Diane first introduced me to scientific poetry in the 1970s, when I was science writer in the Cornell University News Bureau and she was a graduate student conferring daily with astronomy professor Carl Sagan to create a cycle of scientifically accurate poems about the solar system. Diane published her collection The Planets: A Cosmic Pastoral in 1976, on the heels of her doctoral dissertation about scientific poetry over the centuries. It seemed fitting to invite her to serve as Meter’s inaugural poet.
The column presents one new (or at least, previously unpublished) poem per month. At the beginning I reached out to a few poets and poets’ friends, and within a short time the column’s existence motivated still more poets to submit their work for consideration. Meter’s first year of poems treated a gratifying variety of science fields, from mathematics and mycology to astronomy, geology, pathology, physics, chemistry and climate change. Meter poets to date include a Pulitzer Prize–winner in poetry, a Nobel Prize–winner in physics, and the current National Poet Laureate of the U.K. As many women as men have been featured, some well-known and some just becoming so.
Many technical terms—entanglement, relativity, quantum leap—reach across the artificial divide between science and art to capture the poetic imagination. Often in general literature a poet who refers to such ideas will do so only in passing, and only for the sake of metaphor. In contrast, the poets who compose for Meter actually grapple with the concepts. Or they peer into the mind of a scientist at work. Or they are scientists themselves, thinking things through in an alternate mindset.

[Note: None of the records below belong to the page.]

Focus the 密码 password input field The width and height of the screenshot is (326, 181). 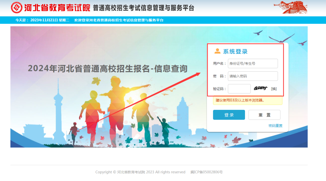253,76
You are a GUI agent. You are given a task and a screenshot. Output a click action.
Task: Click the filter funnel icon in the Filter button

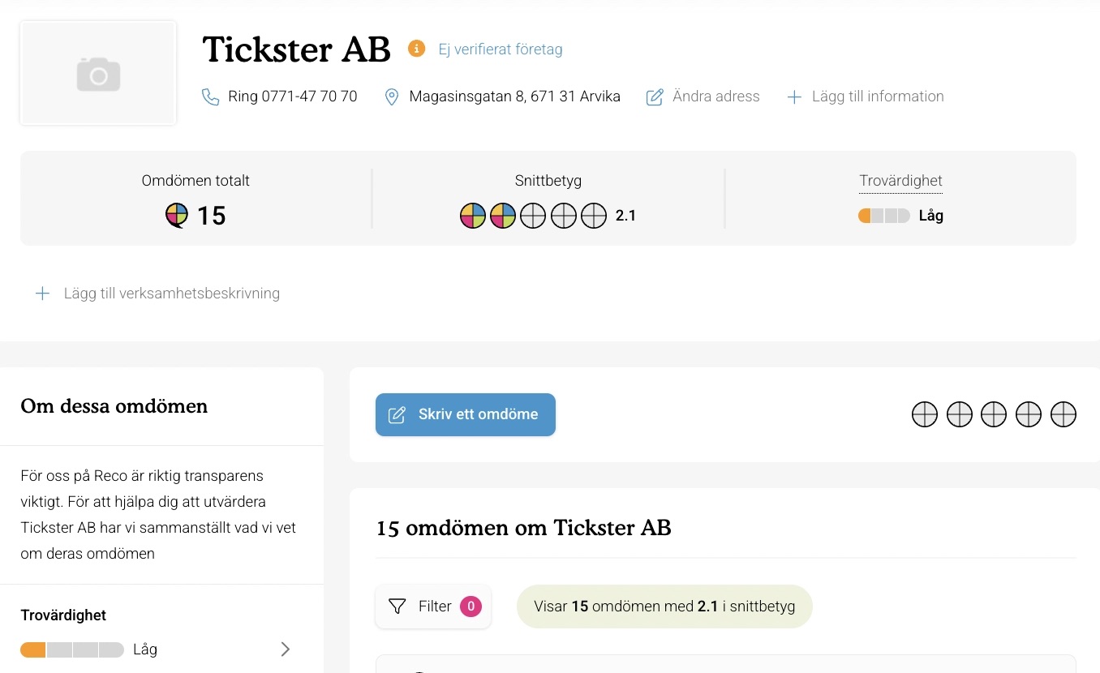pos(397,606)
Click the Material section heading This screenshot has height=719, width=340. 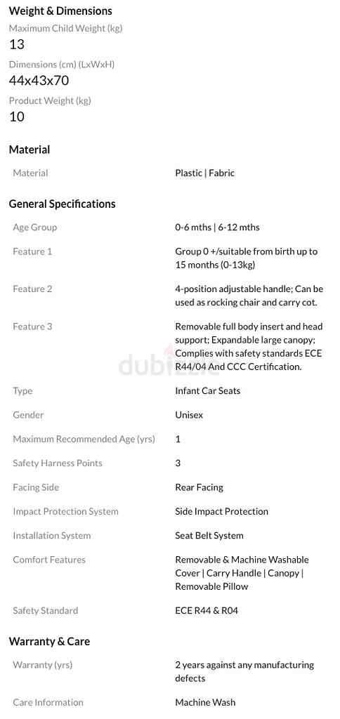30,150
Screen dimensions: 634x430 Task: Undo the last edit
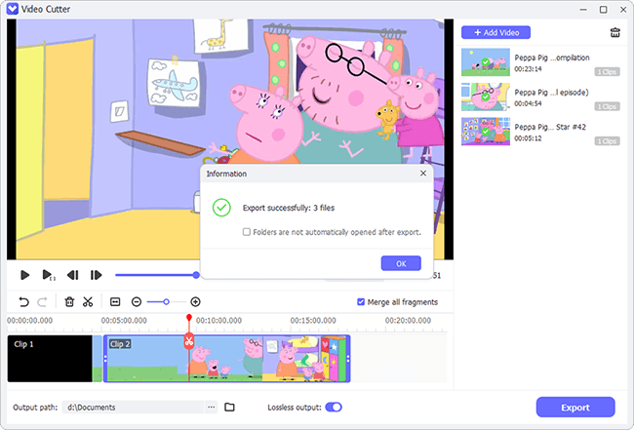click(23, 302)
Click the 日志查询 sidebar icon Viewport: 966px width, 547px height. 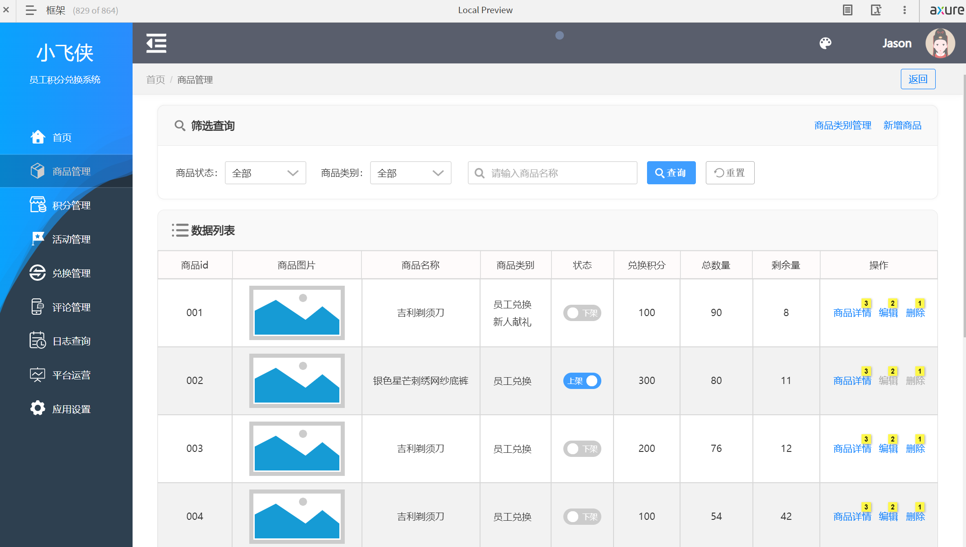click(x=37, y=341)
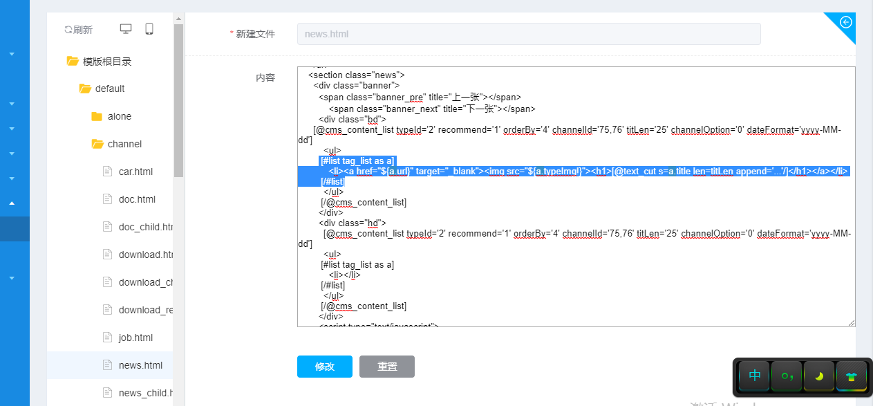Click the file icon beside job.html
The width and height of the screenshot is (873, 406).
107,338
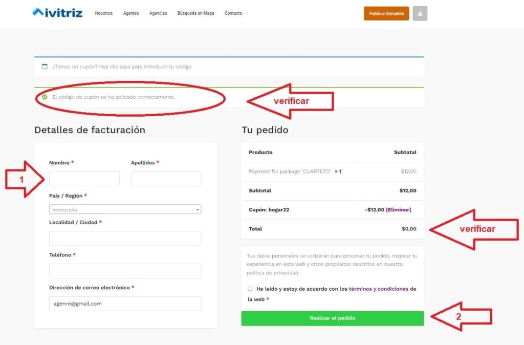Open the términos y condiciones link
This screenshot has height=345, width=524.
378,289
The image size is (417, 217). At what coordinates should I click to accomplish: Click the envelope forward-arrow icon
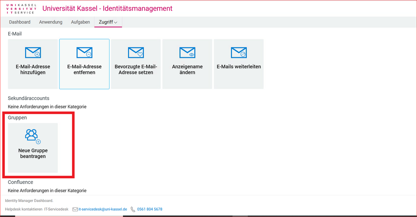coord(239,52)
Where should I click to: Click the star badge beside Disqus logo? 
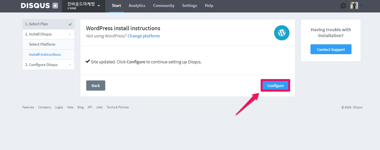click(55, 6)
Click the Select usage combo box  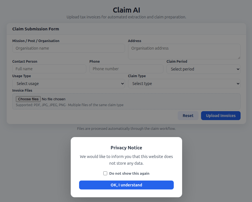pos(68,83)
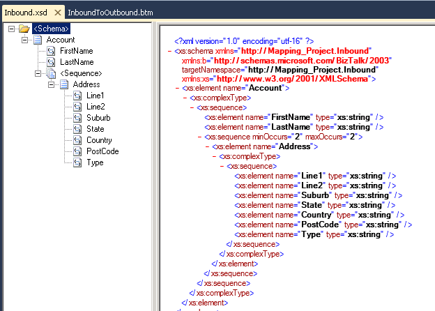This screenshot has width=435, height=311.
Task: Click the Line1 field element icon
Action: [77, 96]

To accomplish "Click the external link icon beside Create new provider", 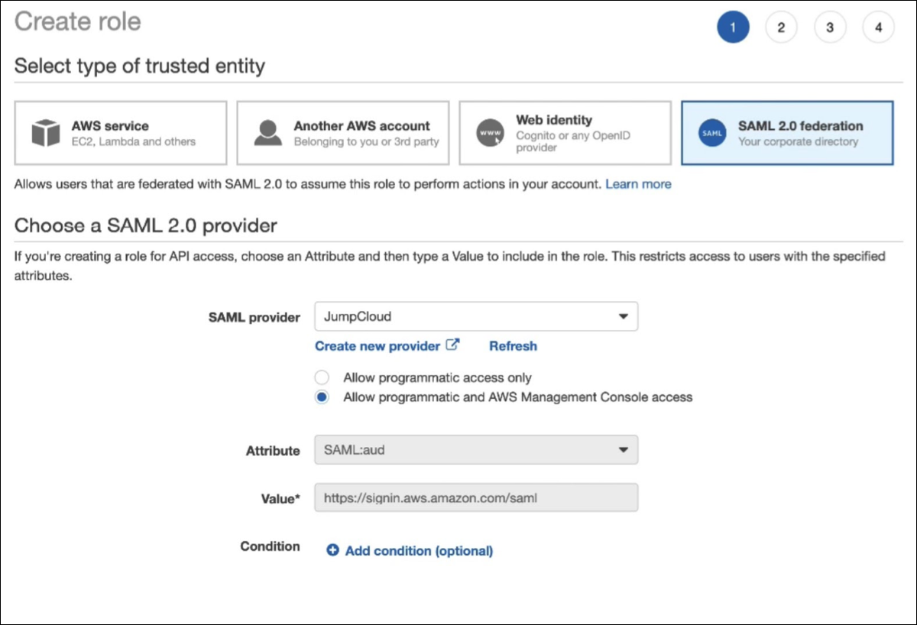I will tap(452, 345).
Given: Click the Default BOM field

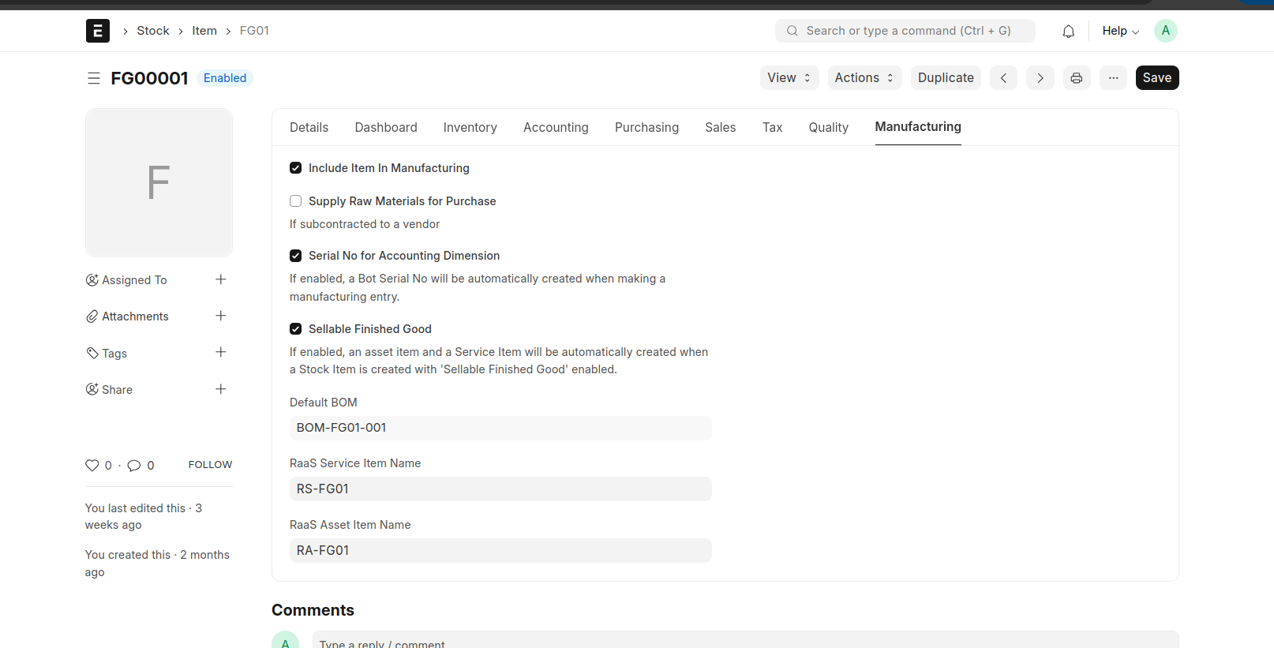Looking at the screenshot, I should click(x=500, y=428).
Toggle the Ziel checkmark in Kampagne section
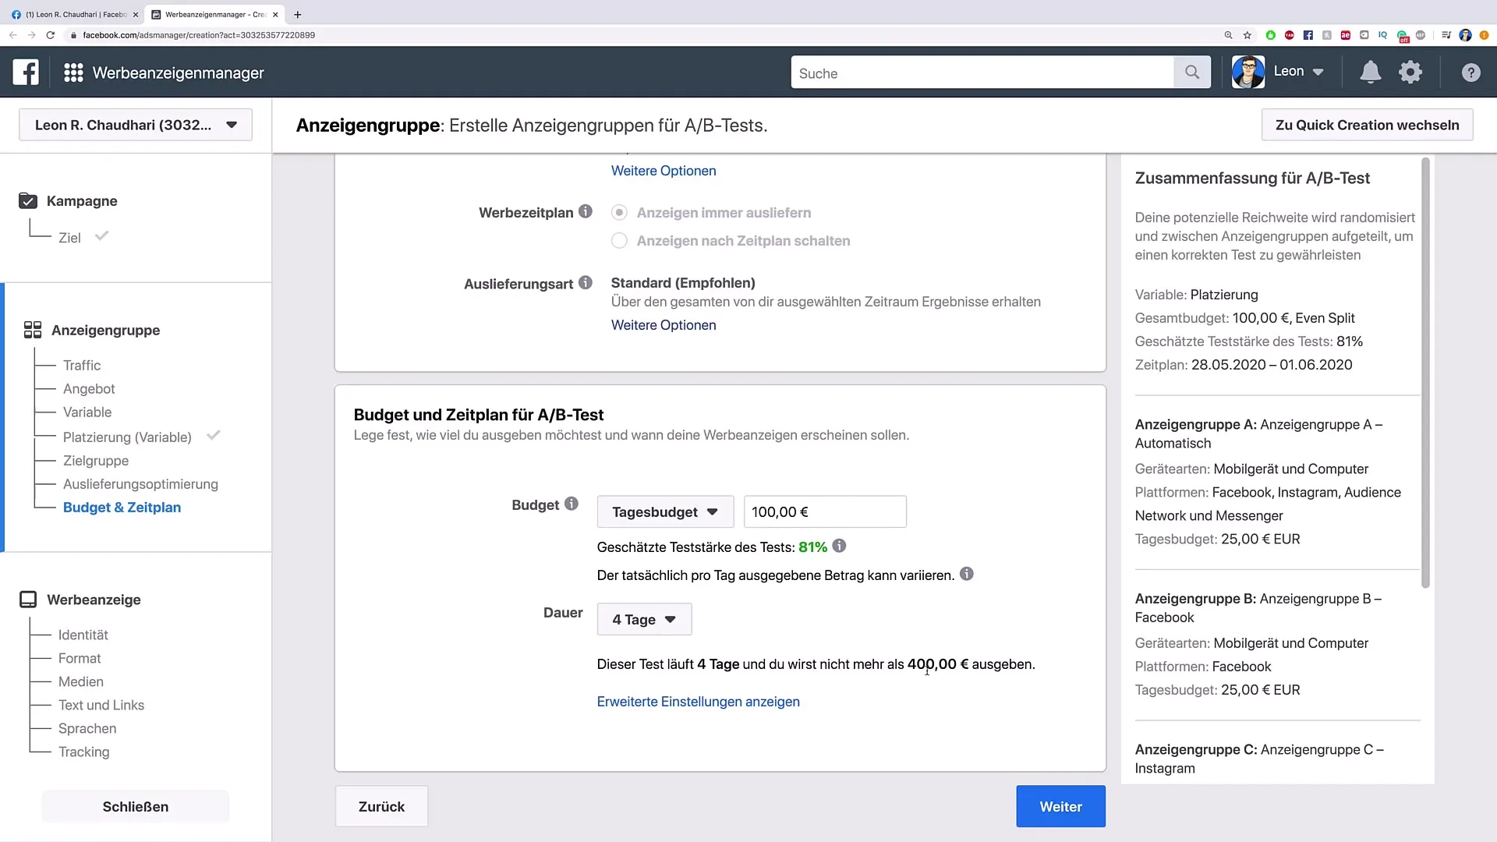Screen dimensions: 1497x842 (102, 235)

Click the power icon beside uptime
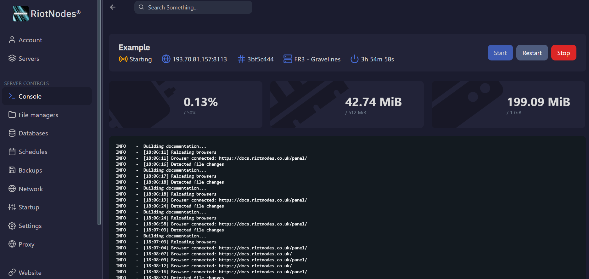(354, 59)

To make Meter equally rich and varied in 2021 and years to come, poets with a love of science are encouraged to submit new work to firstname.lastname@example.org. I try to respond quickly and honestly. And kindly. Having received my share of rejection letters over the years, I take the writing of them very much to heart.
A full—and fully illustrated—page per month may seem like a lot of poetry for a science magazine, but it’s too small a space to incorporate the flow of poems reaching my desk now, let alone the anticipated bounty from a widening international circle of poets conversant with science. We editors are already dreaming of a Scientific American Anthology of Poetry.